### DATA LISTING
--- START ---
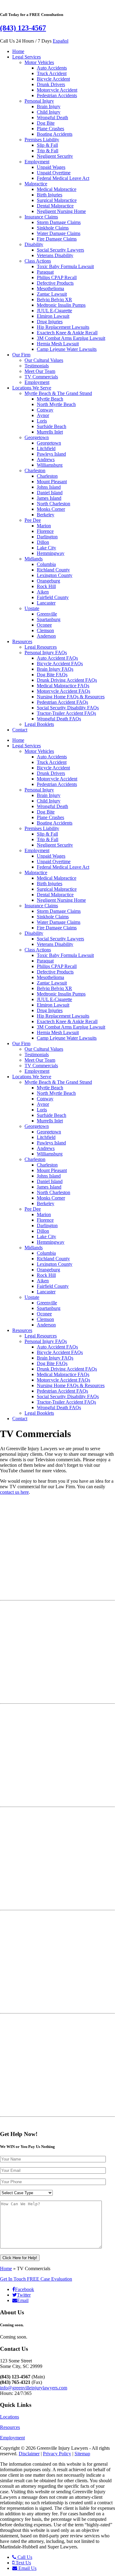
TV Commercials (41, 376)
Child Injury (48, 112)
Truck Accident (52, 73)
--- END ---
--- START ---
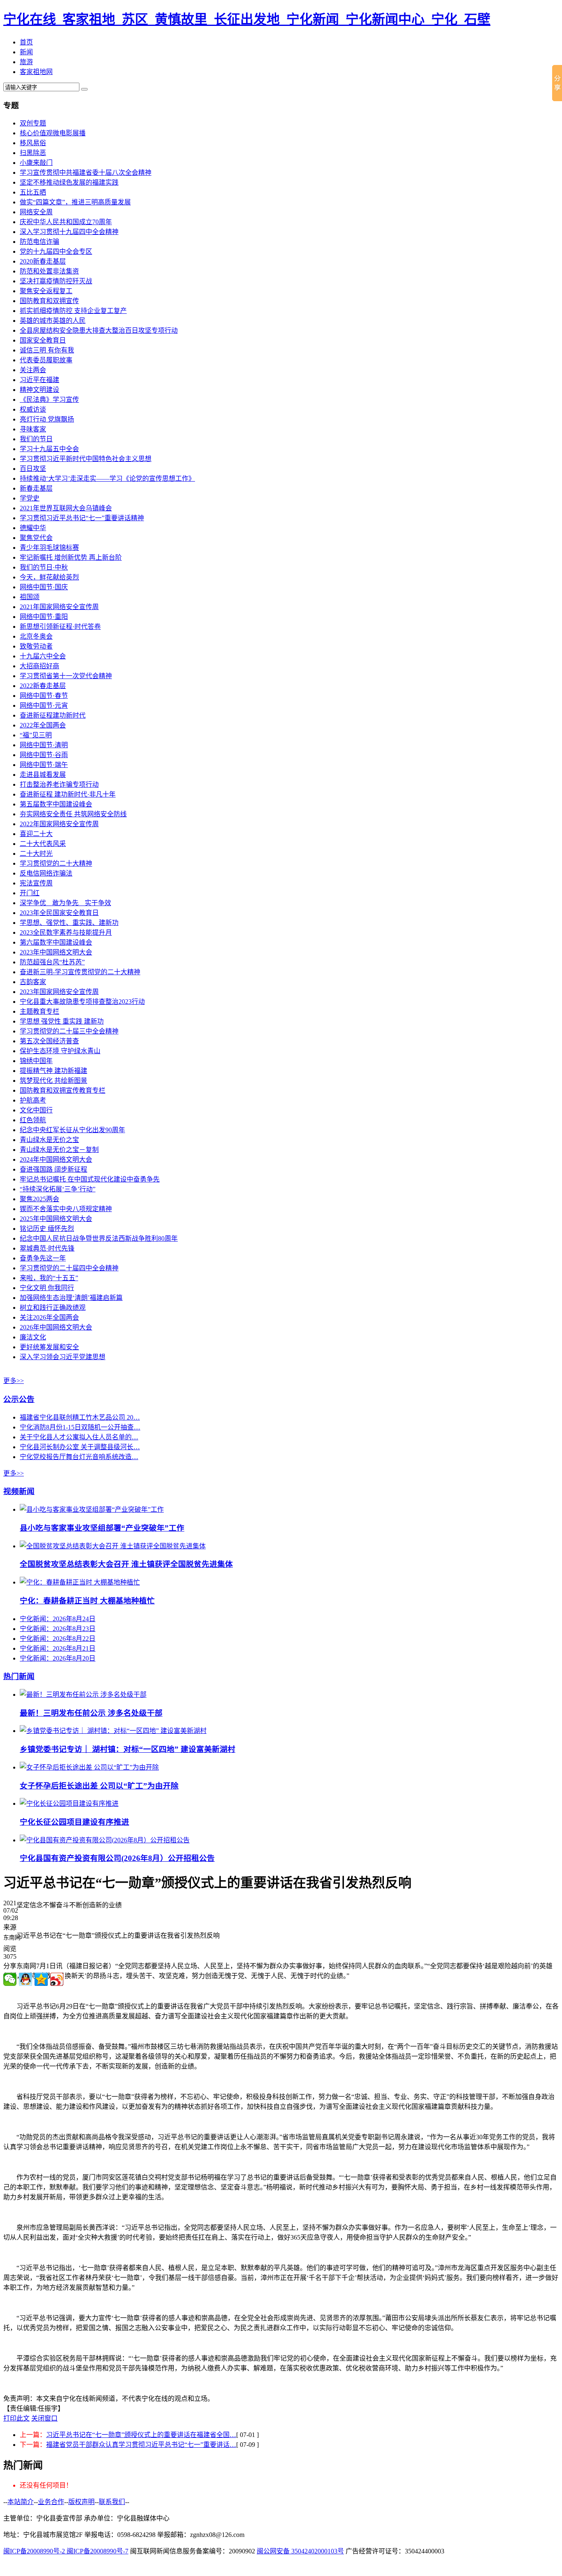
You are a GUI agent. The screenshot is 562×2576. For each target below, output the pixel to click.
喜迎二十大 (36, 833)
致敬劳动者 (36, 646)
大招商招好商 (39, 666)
--- END ---
### WHAT TO DO
Looking at the records above, return exactly the lines from the line with "You are a GUI" to the line with "大招商招好商 (39, 666)", both ends included.

### TASK ANSWER
You are a GUI agent. The screenshot is 562×2576. For each target below, output the pixel to click.
喜迎二十大 (36, 833)
致敬劳动者 (36, 646)
大招商招好商 (39, 666)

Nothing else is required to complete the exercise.